Arthritogenic self-reactive CD4 ⁺ T cells acquire an FR4 ^hiCD73 ^hi anergic state in the presence of foxp3 ⁺ regulatory t cells

Rheumatoid arthritis develops in association with a defect in peripheral CD4 ⁺ T cell homeostasis. T cell lymphopenia has also been shown to be a barrier to CD4 ⁺ T cell clonal anergy induction. We therefore explored the relationship between clonal anergy induction and the avoidance of autoimmune arthritis by tracking the fate of glucose-6-phosphate isomerase (GPI)-reactive CD4 ⁺T cells in the setting of selective T cell lymphopenia.
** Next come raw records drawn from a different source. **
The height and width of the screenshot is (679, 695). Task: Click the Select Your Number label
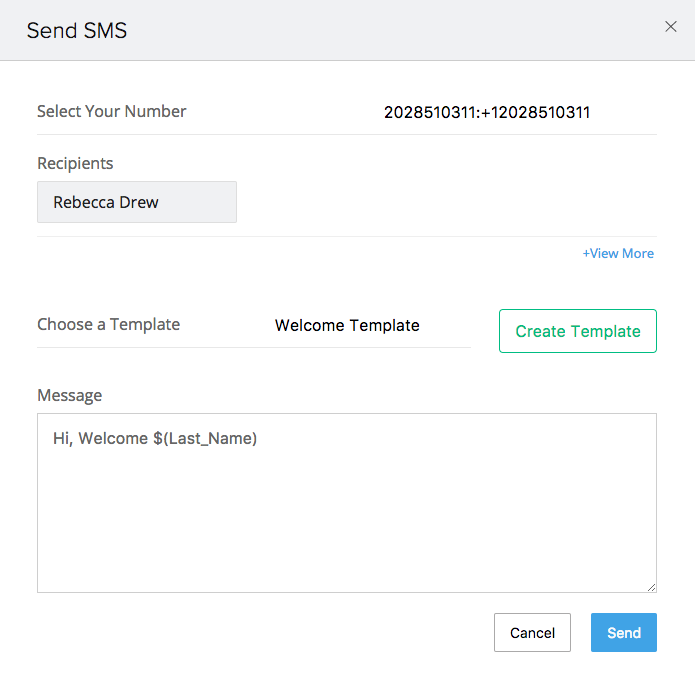click(x=112, y=111)
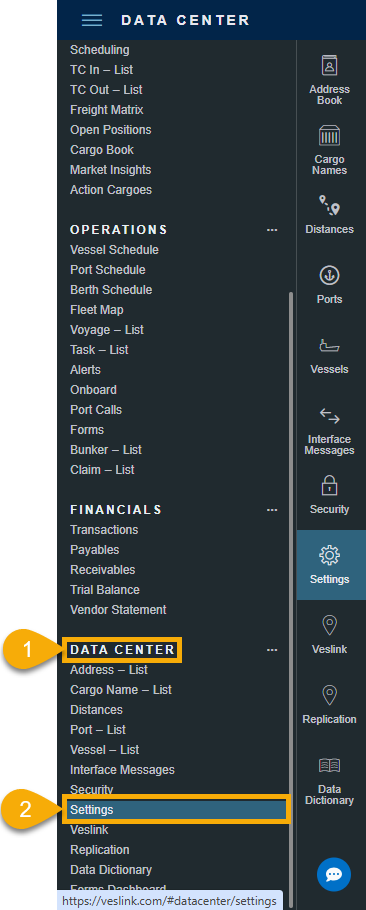Screen dimensions: 366x910
Task: Select Vessel Schedule under Operations
Action: [x=114, y=250]
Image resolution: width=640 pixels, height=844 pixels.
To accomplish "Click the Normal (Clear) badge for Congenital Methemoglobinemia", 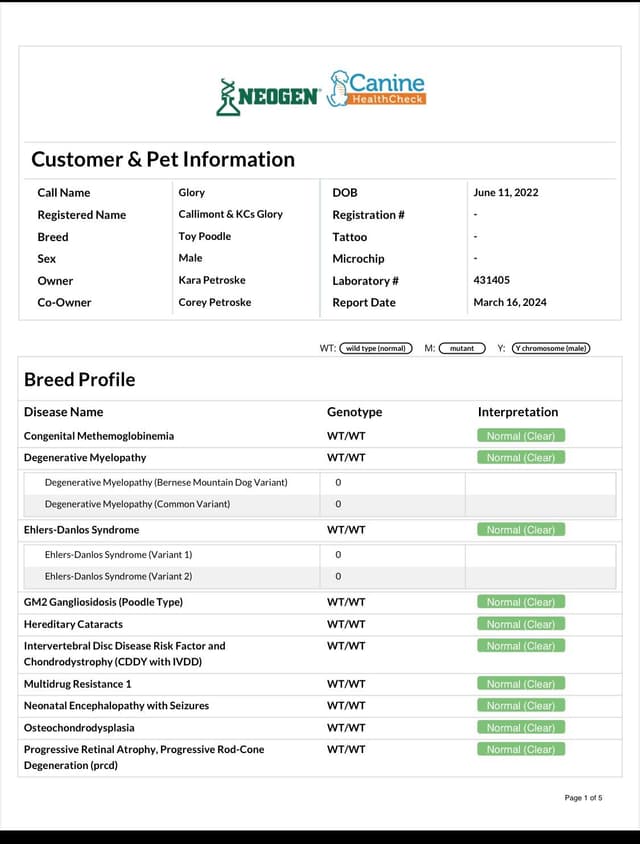I will [x=521, y=436].
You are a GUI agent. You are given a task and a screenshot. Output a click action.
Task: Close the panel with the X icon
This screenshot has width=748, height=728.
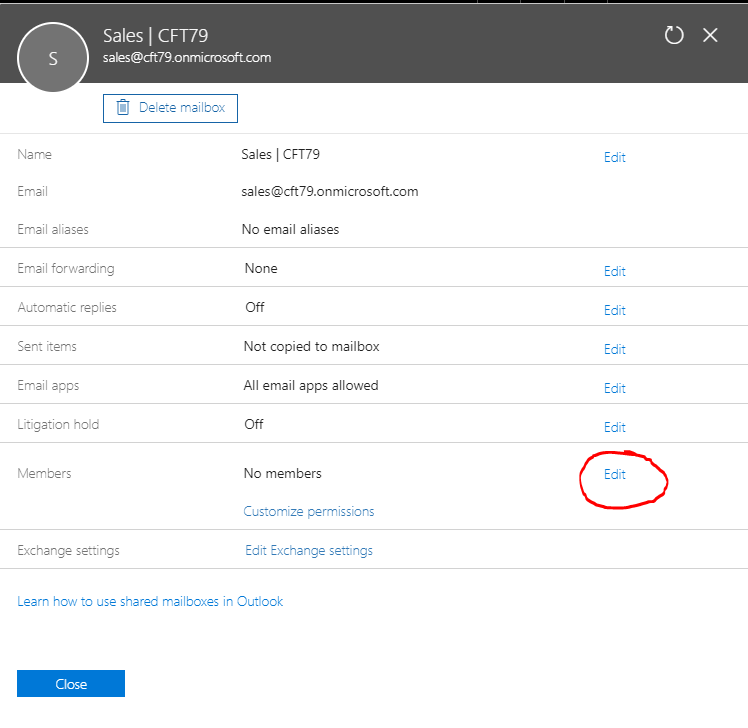tap(710, 35)

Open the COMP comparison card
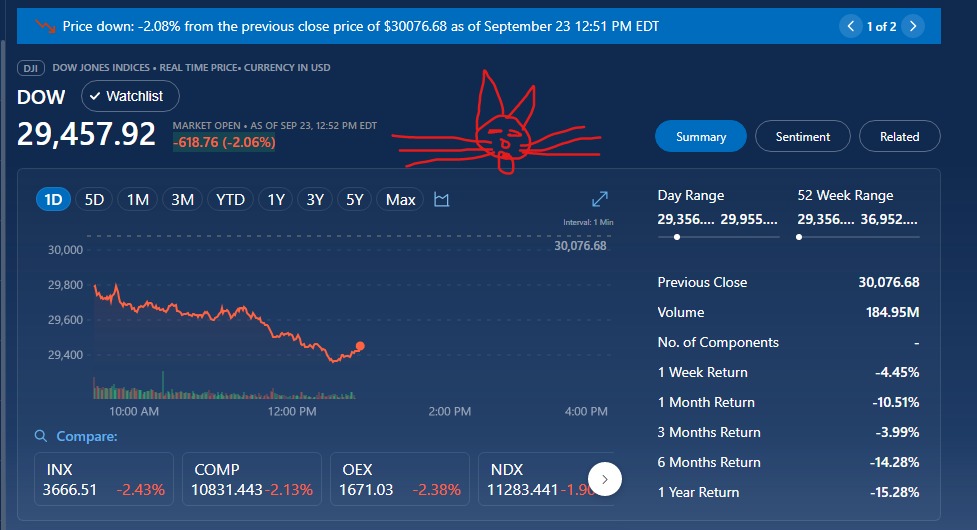[252, 480]
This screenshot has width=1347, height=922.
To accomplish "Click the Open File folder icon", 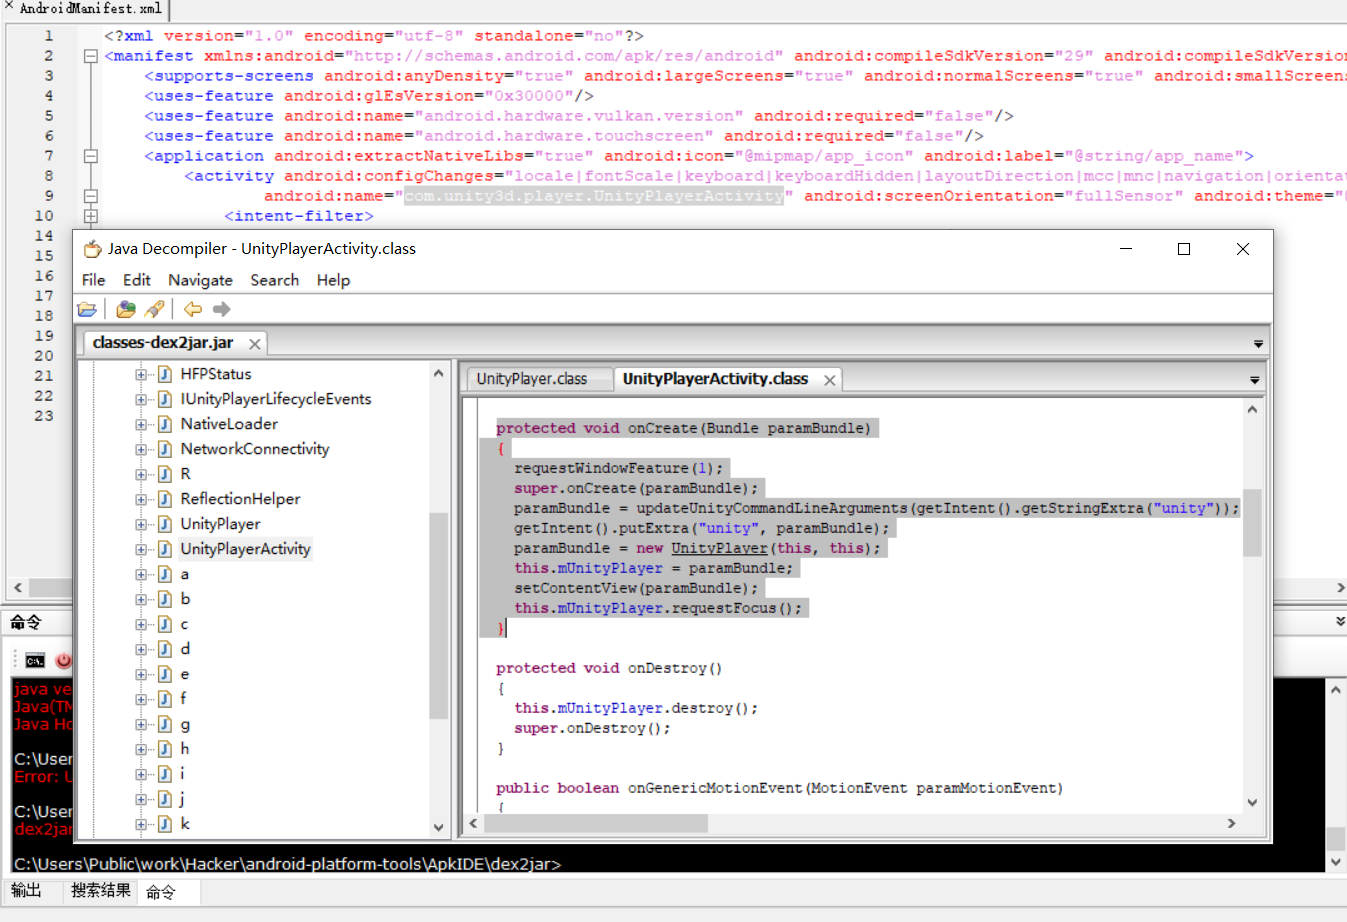I will 87,309.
CD4 ⁺ T cell recognition of self-GPI peptide/MHC class II complexes in normal murine hosts did not lead to arthritis and instead caused those T cells to develop a Folate receptor 4 ^hiCD73 ^hi anergic phenotype. In contrast, hosts selectively depleted of polyclonal Foxp3 ⁺CD4 ⁺ regulatory T cells could not make GPI-specific CD4 ⁺T cells anergic and failed to control arthritis. This suggests that autoimmune arthritis develops in the setting of lymphopenia when Foxp3 ⁺CD4 ⁺ regulatory T cells are insufficient to functionally inactivate all autoreactive CD4 ⁺ T cells that encounter self-Ag.